Bir müddet sonra Başbakan Hasan Saka memleketi Trabzona giderken Orduya  uğrar. Bu durumu öğrenen Ordu Halkı Ali Rız Gürsoyun teşvikiyle ellerinde pankartlar “ Lisemizi İstiyoruz “  Hasan saka nın gemisinin etrafını sararlar. Etraf Kayık, motor, taka sarar. Bu durum karşısında Hasan Saka bey MEB  Şemsettin Sireri yerinde incelemek için Orduya  görevlendirir. Bakan Şemsettin Sireri Orduya gelince yine Lisemizi isteriz  pankartlarla , isteklerle, ileri gelenlerin  Eğitim raporlarıyla karşılanır.  MEB  olanları değerlendirerek Orduya özel bir Lisenin açılabileceğini ve kendilerinin yapacakları ile Orduluların yapabilecekleri tartışılır vr bir karar alınır. Kararda Halkın yardımları ile Bir özel Lisenin Şimdiki 19 Eylül Ortaokulunun Liseye çevrilmesi kararı alınır. Ahmet Cemal Mağden, Ali Rıza Gürsoy  gibi iş adamlarıyla dernek kurulur. Halktan 25000 lira gibi bir para toplanır, Kurucu öğretmen olarak Trabzon Lisesinden Matematik Öğretmeni Can Akbulut geirilir. Okula ders verebilecek öğretmenler bulunur, kimya ve fizik öğretmeni başka illerden temin edilerek Lise açılır. 17 Kasım 1947 yılında açılan çiçeği burnunda Özel Ordu Lisesi  Çokta başarılı olur.

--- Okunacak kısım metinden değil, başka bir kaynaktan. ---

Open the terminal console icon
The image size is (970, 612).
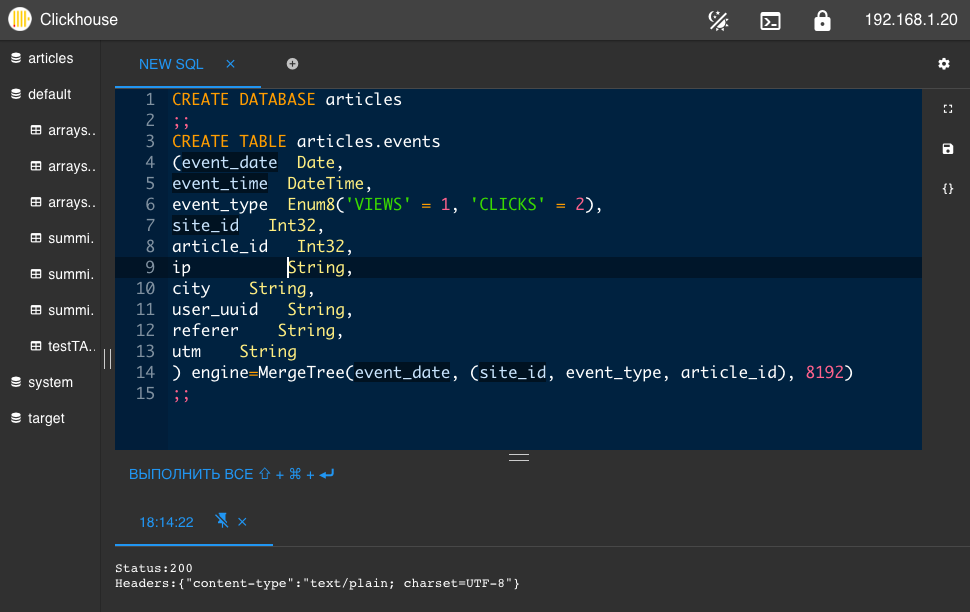pyautogui.click(x=770, y=21)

342000 nüfuslu “ Ordunun irfan Ordusunun göğü olan Okul “   Ordu Lisesi

MEB endişeleri artık bitmiştir. Artık Devlet okulu olma çalışmalarına gidilecekti.

Ancak bir süre sonunda şemsettin Sirer bakanlıktan ayrılır. Yusuf Ziya Ortaç yeni bakan Tahsin Banguoğlunu sıkıştırı. Nihayet Banguoğlu Ordu Lisesinin resmileştirilmesini kabul eder, onaylar. Bu durum Orduda sevinç yaratır. Can Akbulut Müdür olur. Artık 1928 yılında kapatılan Ordu İdadisi,nin  yerini Ordu Lisesi almıştır. 

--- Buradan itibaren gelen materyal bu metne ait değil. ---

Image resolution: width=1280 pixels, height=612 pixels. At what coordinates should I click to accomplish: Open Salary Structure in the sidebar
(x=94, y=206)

BİR ZAMANLAR ORDU ŞEHRİMDEN VE MAHALLEMDE  YAŞANTIMDAN  HATIRLAYABİLDİĞİM DİLE DÖKTÜĞÜM  PANORAMATİK KESİTLER

“Ben çocuk yaştan beri sosyal tarihe, anılara nostaljiye ilgi duyuyorum.Çocukluğum Nizamettin   mahallemde ve Ordu da  geçmiştir. Ordu’nun sokaklarında Mahallemizde engelli arazide köy yaşantısı yaşayarak oynayarak büyüdük. Sevdalanılan kız, ya komşu düğününde, ya imecede, ya okul yolunda,  ya lise yolunda ya da uzaktan bakarak sevilirdi.

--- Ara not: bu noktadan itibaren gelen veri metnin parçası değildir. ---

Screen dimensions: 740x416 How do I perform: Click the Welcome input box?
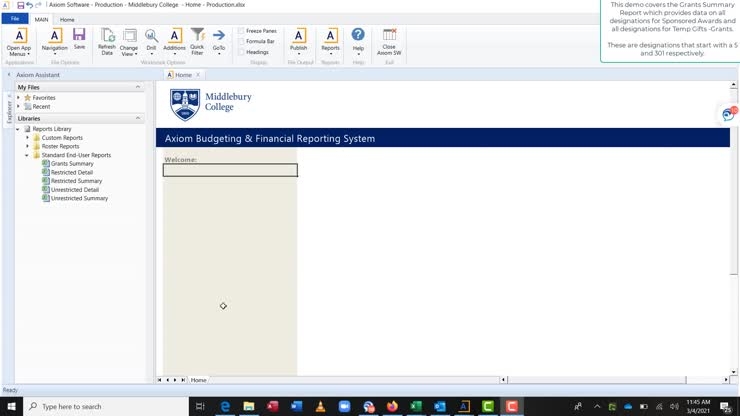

 Mahallede köy hayatı yaşardık, Sabahtan belirli yerlere yer ettiğimiz sütü bakraçlarla, stillerle götürür, geri gelip hayvanları gütmeye, tarla takın işlere devam ederdik. İmeceye su taşımak, yemek götürmek, mallara yaprak budamak, ot yılında biçmek işler arasındaydı.

Ara sıra dereye gidip yüzmek, komşu camızlarını derede yüzüşlerine şahit olurduk. Yine derede annelerimizin dere kenarında ateş yakıp çamaşır yıkamasını, yıkanan çamaşırları büyük taşlara, sırmalara asmaları , en sonunda çocukları da geri kalan sıcak suyla yıkamaları aklımızdadır. Zira engebeli araziye sahip olan evlerde bol su yoktu. Su kıttı uzak puarlardan güğümlerle  temin edilirdi.Puarlarda( kaynak suyunun toplandığı  birkaç güğüm su alabilen küçük gölcük ) susak su kapları ( su kabağı )vardı, onlarla güğüm ve ibriklere doldurulurdu.

Bizden büyüklerle şehre ve denize kaçardık. Denizde Rıhtım’da şimdiki anemon otelinin önünde küçük koyda ;  ya da Keçiköy Gülistan otel yanında kumlukta denize girerdik. Yüzmeyi kendimiz tarzanca öğrenmiştik. Rıhtımda cesaret edemezdik. Büyük gençler Rıhtımın beton ayaklarına dalıp, midye çıkartırlardı. Kargalak denilen ateşte teneke üzerinde pişirilip yerlerdi. Susayınca  hemen karşıda sahil yolunda kefin altında çeşme vardı. Akın fırınından 75 krş aldığımız harcı ekmeğini afiyetle yerdik. Bazen içine fırının köşesinde satılan ceviz helvasından koydururduk.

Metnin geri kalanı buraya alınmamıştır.